● Questions sur le contenu
[a] Citez toutes les personnes nommées dans le texte sur la théorie des mèmes.
[b] Dans le listing, renommez « screenshot » en « image » sans rien modifier d'autre. Commencez à la première ligne du listing et arrêtez-vous après celle qui contient « (68, 1187). », puis recopiez ces lignes sans les images.

● Texte
_ _ _ _
Susan Blackmore nous livre ici un bouquin intéressant parce qu'il ouvre en grand une porte sur tout un monde qui reste a découvrir. C'est aussi la, malheureusement, sa faiblesse : pour le moment, sans études sérieuses sur le sujet ( encore jeune et controversé ) on ne peut que s'en tenir sur le seuil. "La théorie des mèmes" repose donc souvent plus sur des spéculations, parfois à couper le souffle, que sur des faits. Dommage, parce que le tout est très séduisant.

A lire comme une introduction à une science encore balbutiante.
La théorie des mèmes ou l'évolution expliquée par l'imitation... 9 étoiles

Quand Darwin a lancé à la face du monde que "l'Homme descendait du singe", Lady Worcester s'exclama : "pourvu que cela ne soit pas vrai ; mais si cela devait l'être, prions pour que le peuple ne le sache pas !" Quand Freud a développé sa théorie de l'inconscient, beaucoup l'ont reçue comme les confessions d'un pervers polymorphe. Alors je ne sais pas quel sort, nous, contemporains, réservons à Susan Blackmore, mais c'est clair qu'elle ne doit pas y couper !
_ _ _ _
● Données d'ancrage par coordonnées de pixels
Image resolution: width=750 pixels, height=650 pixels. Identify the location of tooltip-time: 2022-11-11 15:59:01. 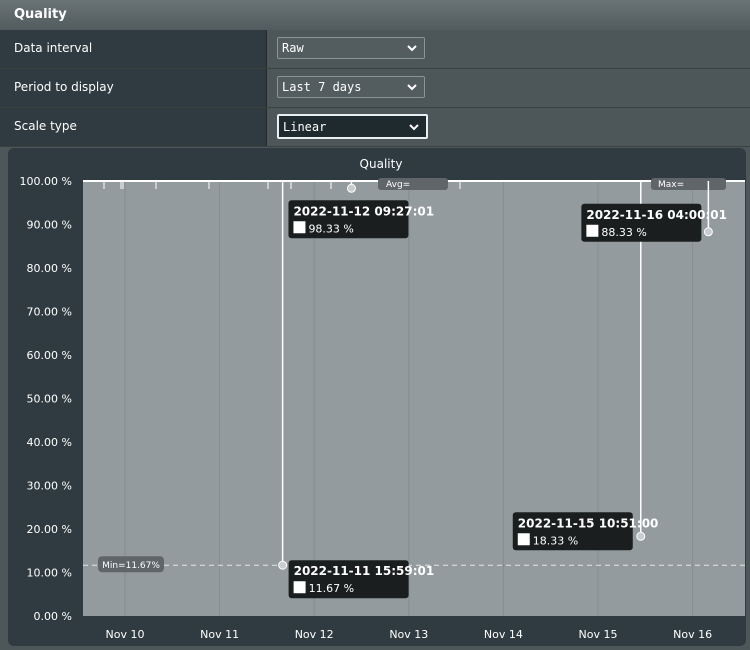
(364, 571).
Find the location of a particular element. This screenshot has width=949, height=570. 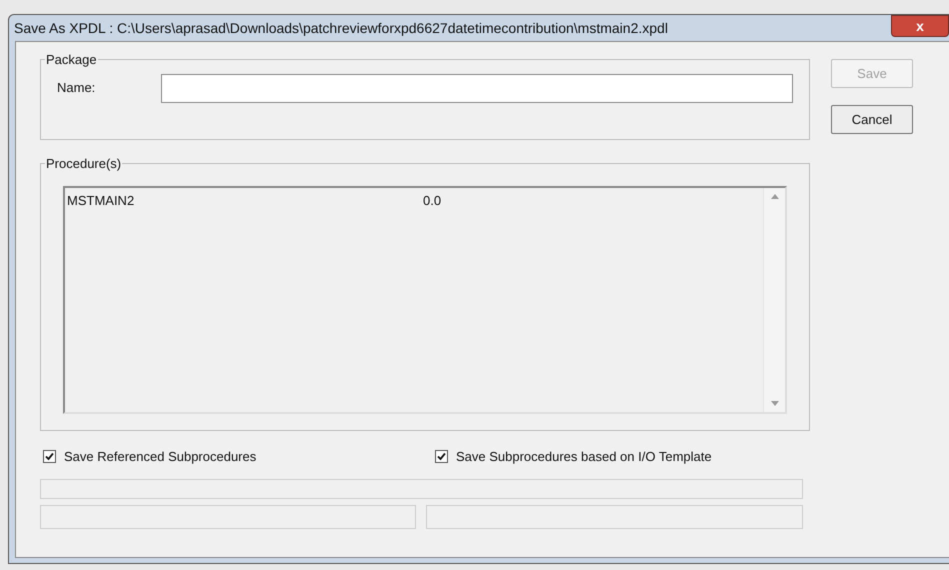

checkbox-label: Save Referenced Subprocedures is located at coordinates (160, 457).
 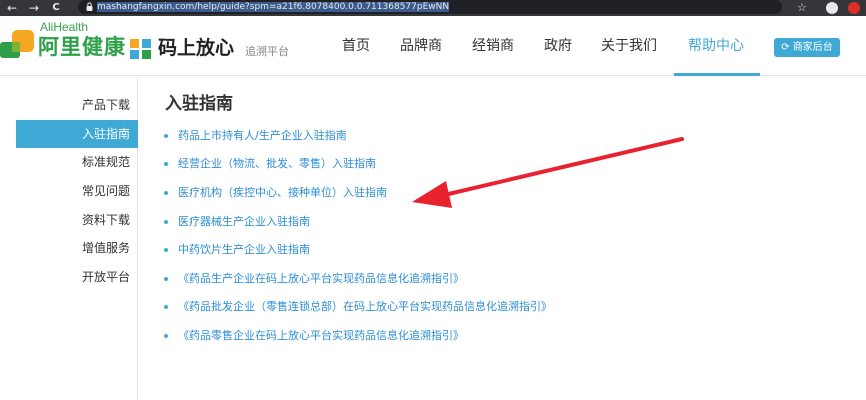 I want to click on nav-help-center: 帮助中心, so click(x=716, y=46).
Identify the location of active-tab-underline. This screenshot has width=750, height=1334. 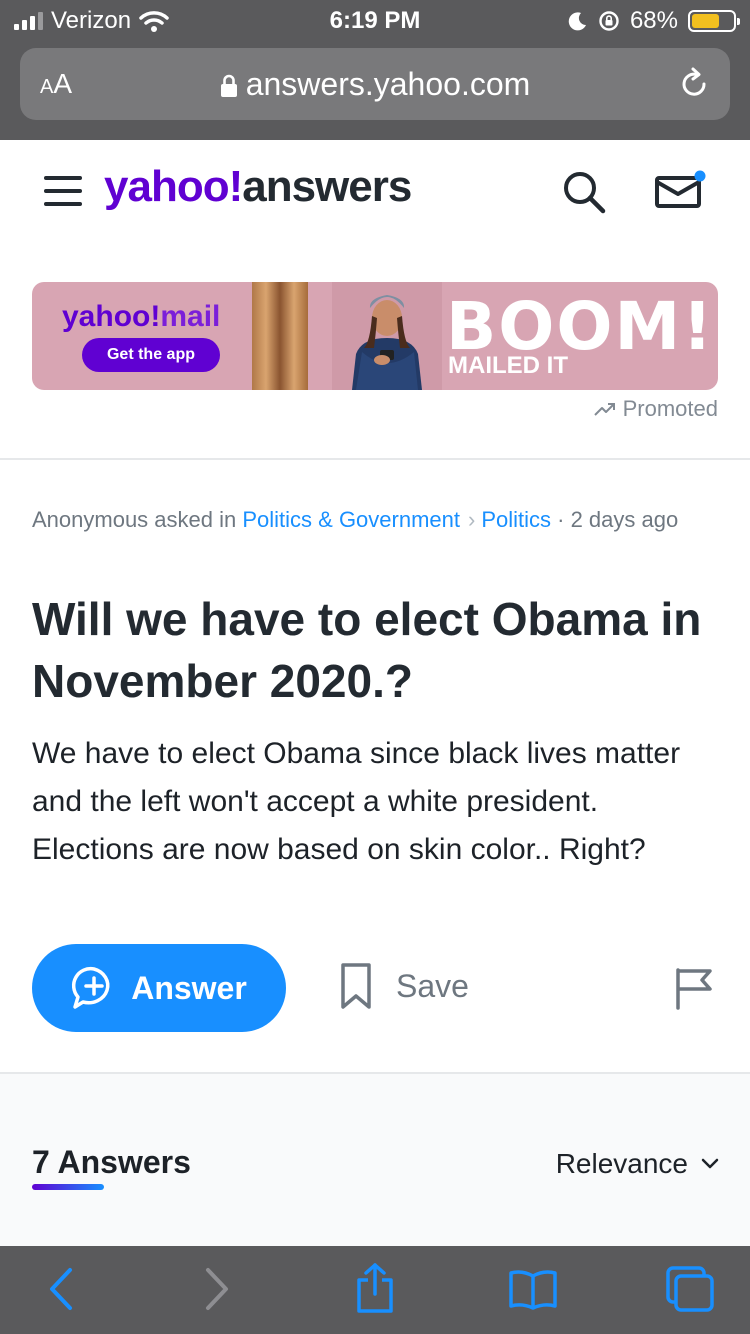
(68, 1187).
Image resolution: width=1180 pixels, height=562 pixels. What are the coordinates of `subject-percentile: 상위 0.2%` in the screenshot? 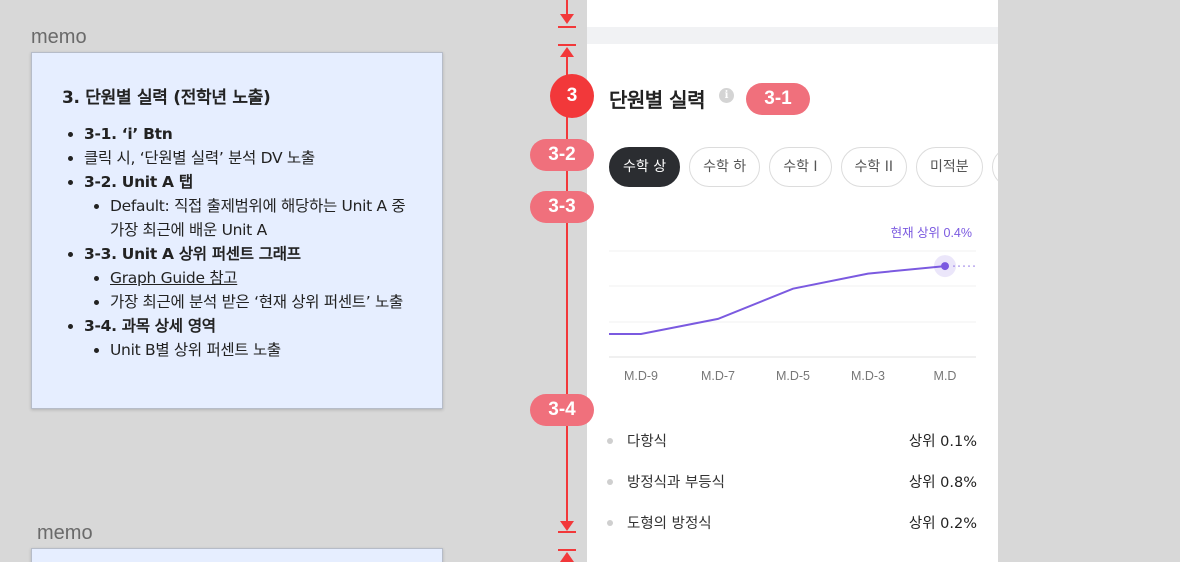 It's located at (942, 524).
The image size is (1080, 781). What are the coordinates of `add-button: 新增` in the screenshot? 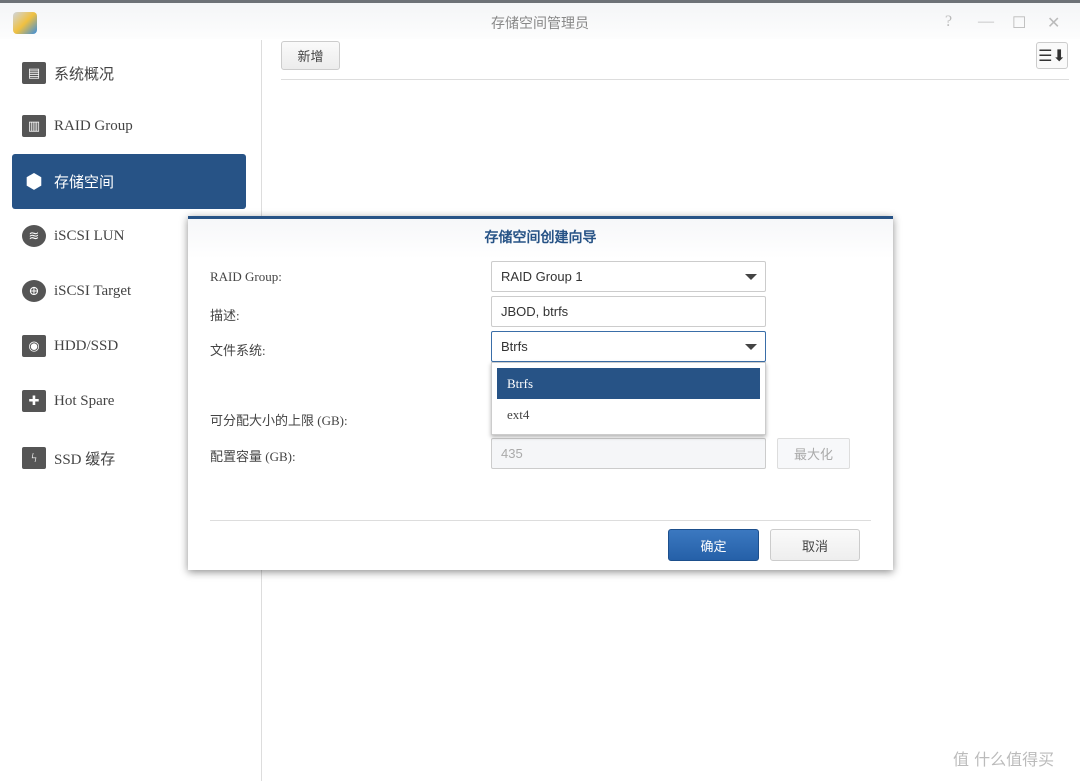 It's located at (310, 56).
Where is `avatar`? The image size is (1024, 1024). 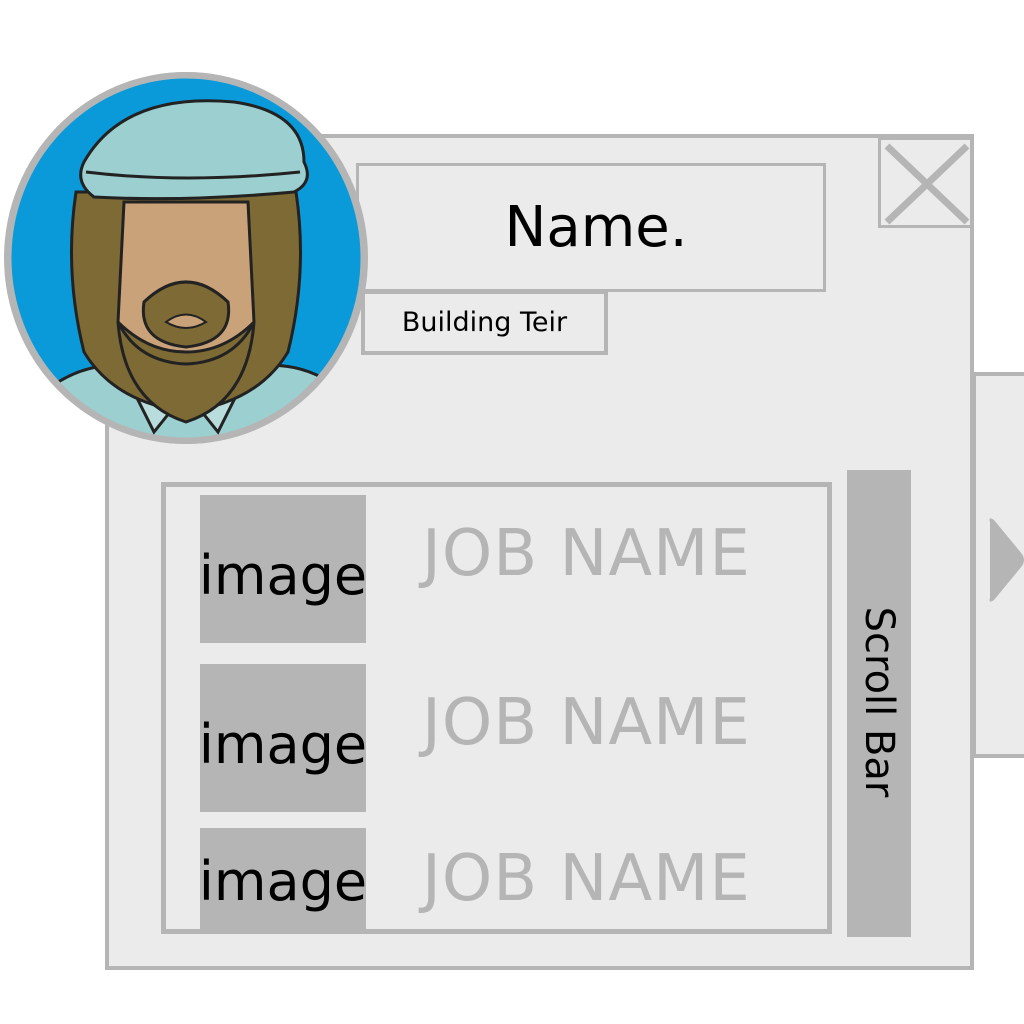 avatar is located at coordinates (186, 258).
_ _ _ _
● Réponses dans l'ordre
[a] Susan Blackmore, Darwin, Lady Worcester, Freud.

[b]
Image resolution: width=750 pixels, height=650 pixels. Identify the location of tooltip-time: 2022-11-11 15:59:01. 
(364, 571).
Find the location of a particular element. This image has width=949, height=570. 

checkbox-label: Save Referenced Subprocedures is located at coordinates (160, 457).
  I want to click on nav-help-center: 帮助中心, so click(x=716, y=46).
Identify the location of active-tab-underline. This image has width=750, height=1334. 
(68, 1187).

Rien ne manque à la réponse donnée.